# The problem:
Everything in the listing below must be set down again exactly.

──────── Available records ────────

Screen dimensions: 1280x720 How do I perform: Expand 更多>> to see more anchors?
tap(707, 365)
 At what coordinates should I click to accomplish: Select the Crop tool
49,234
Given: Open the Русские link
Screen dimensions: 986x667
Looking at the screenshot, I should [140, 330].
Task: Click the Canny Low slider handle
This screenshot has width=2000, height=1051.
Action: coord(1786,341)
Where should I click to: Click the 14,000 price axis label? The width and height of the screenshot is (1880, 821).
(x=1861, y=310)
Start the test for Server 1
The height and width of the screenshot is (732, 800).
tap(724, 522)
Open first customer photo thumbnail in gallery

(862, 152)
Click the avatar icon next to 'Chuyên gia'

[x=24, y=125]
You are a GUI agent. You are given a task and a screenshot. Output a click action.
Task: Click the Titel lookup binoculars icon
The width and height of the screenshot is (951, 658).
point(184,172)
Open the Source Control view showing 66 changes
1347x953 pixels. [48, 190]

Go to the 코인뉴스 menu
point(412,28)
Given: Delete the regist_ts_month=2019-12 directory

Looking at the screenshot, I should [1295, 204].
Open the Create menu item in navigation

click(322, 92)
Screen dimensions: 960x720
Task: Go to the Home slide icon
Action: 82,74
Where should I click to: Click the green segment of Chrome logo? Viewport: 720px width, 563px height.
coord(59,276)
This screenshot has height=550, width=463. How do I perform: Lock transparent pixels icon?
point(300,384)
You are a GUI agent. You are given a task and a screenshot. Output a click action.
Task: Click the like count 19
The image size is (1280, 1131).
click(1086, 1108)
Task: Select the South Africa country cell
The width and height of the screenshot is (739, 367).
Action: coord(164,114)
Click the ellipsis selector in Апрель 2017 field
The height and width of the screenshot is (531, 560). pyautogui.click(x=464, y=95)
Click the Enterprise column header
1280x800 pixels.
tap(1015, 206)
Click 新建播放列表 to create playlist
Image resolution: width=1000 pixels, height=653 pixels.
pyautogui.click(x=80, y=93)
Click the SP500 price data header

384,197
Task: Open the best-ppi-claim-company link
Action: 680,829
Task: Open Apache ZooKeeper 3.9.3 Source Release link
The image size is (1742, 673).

────────

# Output for this exercise:
Screen dimensions: 1280x720 How do I perform: Expand 更多>> to see more anchors?
tap(707, 365)
 At what coordinates should I click to accomplish: Select the Crop tool
49,234
Given: Open the Русские link
Screen dimensions: 986x667
Looking at the screenshot, I should [140, 330].
Task: Click the Canny Low slider handle
This screenshot has width=2000, height=1051.
Action: coord(1786,341)
Where should I click to: Click the 14,000 price axis label? The width and height of the screenshot is (1880, 821).
(x=1861, y=310)
Start the test for Server 1
The height and width of the screenshot is (732, 800).
tap(724, 522)
Open first customer photo thumbnail in gallery

(862, 152)
Click the avatar icon next to 'Chuyên gia'

[x=24, y=125]
You are a GUI agent. You are given a task and a screenshot. Output a click action.
Task: Click the Titel lookup binoculars icon
The width and height of the screenshot is (951, 658).
point(184,172)
Open the Source Control view showing 66 changes
1347x953 pixels. [48, 190]

Go to the 코인뉴스 menu
point(412,28)
Given: Delete the regist_ts_month=2019-12 directory

Looking at the screenshot, I should [1295, 204].
Open the Create menu item in navigation

click(322, 92)
Screen dimensions: 960x720
Task: Go to the Home slide icon
Action: 82,74
Where should I click to: Click the green segment of Chrome logo? Viewport: 720px width, 563px height.
coord(59,276)
This screenshot has height=550, width=463. How do I perform: Lock transparent pixels icon?
point(300,384)
You are a GUI agent. You are given a task and a screenshot. Output a click action.
Task: Click the like count 19
The image size is (1280, 1131).
click(1086, 1108)
Task: Select the South Africa country cell
The width and height of the screenshot is (739, 367).
Action: coord(164,114)
Click the ellipsis selector in Апрель 2017 field
The height and width of the screenshot is (531, 560). pyautogui.click(x=464, y=95)
Click the Enterprise column header
1280x800 pixels.
tap(1015, 206)
Click 新建播放列表 to create playlist
Image resolution: width=1000 pixels, height=653 pixels.
pyautogui.click(x=80, y=93)
Click the SP500 price data header

384,197
Task: Open the best-ppi-claim-company link
Action: 680,829
Task: Open Apache ZooKeeper 3.9.3 Source Release link
The image size is (1742, 673).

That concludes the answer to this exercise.